» **Goal of the exercise**:
A faithful copy of all the data below, please; leave no line out.

((

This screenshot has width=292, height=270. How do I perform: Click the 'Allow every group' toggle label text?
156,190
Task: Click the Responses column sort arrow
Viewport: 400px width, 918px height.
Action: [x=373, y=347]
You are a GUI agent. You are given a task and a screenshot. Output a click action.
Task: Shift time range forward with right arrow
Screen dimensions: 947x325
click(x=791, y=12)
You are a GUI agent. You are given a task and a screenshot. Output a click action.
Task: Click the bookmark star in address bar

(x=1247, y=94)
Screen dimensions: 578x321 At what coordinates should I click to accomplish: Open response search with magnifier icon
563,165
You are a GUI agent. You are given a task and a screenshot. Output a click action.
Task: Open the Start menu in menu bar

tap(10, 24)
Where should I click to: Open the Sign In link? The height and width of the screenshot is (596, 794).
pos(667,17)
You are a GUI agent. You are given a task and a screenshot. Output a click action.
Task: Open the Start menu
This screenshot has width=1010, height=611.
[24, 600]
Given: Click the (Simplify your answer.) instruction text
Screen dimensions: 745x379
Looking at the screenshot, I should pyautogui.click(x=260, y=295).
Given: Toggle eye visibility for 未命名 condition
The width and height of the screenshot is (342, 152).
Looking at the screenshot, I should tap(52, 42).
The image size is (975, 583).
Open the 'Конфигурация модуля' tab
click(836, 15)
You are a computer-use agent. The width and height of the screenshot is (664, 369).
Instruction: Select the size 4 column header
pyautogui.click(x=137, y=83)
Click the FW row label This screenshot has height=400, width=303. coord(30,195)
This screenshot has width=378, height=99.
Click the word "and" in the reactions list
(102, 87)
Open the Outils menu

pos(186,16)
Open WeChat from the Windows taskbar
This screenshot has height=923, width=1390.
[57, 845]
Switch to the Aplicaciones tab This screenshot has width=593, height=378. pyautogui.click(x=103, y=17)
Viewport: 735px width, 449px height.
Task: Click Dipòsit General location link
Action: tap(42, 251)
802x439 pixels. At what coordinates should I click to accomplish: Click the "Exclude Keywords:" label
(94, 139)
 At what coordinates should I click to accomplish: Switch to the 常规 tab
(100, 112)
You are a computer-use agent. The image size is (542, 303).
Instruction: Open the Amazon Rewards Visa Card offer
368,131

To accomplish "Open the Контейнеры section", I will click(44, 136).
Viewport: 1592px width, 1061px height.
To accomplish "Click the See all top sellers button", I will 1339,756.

))

» **Answer below**:
This screenshot has width=292, height=270. How do I perform: Click the 'Allow every group' toggle label text?
156,190
Task: Click the Responses column sort arrow
Viewport: 400px width, 918px height.
Action: [x=373, y=347]
You are a GUI agent. You are given a task and a screenshot. Output a click action.
Task: Shift time range forward with right arrow
Screen dimensions: 947x325
click(x=791, y=12)
You are a GUI agent. You are given a task and a screenshot. Output a click action.
Task: Click the bookmark star in address bar

(x=1247, y=94)
Screen dimensions: 578x321 At what coordinates should I click to accomplish: Open response search with magnifier icon
563,165
You are a GUI agent. You are given a task and a screenshot. Output a click action.
Task: Open the Start menu in menu bar

tap(10, 24)
Where should I click to: Open the Sign In link? The height and width of the screenshot is (596, 794).
pos(667,17)
You are a GUI agent. You are given a task and a screenshot. Output a click action.
Task: Open the Start menu
This screenshot has width=1010, height=611.
[24, 600]
Given: Click the (Simplify your answer.) instruction text
Screen dimensions: 745x379
Looking at the screenshot, I should pyautogui.click(x=260, y=295).
Given: Toggle eye visibility for 未命名 condition
The width and height of the screenshot is (342, 152).
Looking at the screenshot, I should tap(52, 42).
The image size is (975, 583).
Open the 'Конфигурация модуля' tab
click(836, 15)
You are a computer-use agent. The width and height of the screenshot is (664, 369).
Instruction: Select the size 4 column header
pyautogui.click(x=137, y=83)
Click the FW row label This screenshot has height=400, width=303. coord(30,195)
This screenshot has width=378, height=99.
Click the word "and" in the reactions list
(102, 87)
Open the Outils menu

pos(186,16)
Open WeChat from the Windows taskbar
This screenshot has height=923, width=1390.
[57, 845]
Switch to the Aplicaciones tab This screenshot has width=593, height=378. pyautogui.click(x=103, y=17)
Viewport: 735px width, 449px height.
Task: Click Dipòsit General location link
Action: tap(42, 251)
802x439 pixels. At what coordinates should I click to accomplish: Click the "Exclude Keywords:" label
(94, 139)
 At what coordinates should I click to accomplish: Switch to the 常规 tab
(100, 112)
You are a computer-use agent. The image size is (542, 303).
Instruction: Open the Amazon Rewards Visa Card offer
368,131

To accomplish "Open the Контейнеры section", I will click(44, 136).
Viewport: 1592px width, 1061px height.
To accomplish "Click the See all top sellers button", I will 1339,756.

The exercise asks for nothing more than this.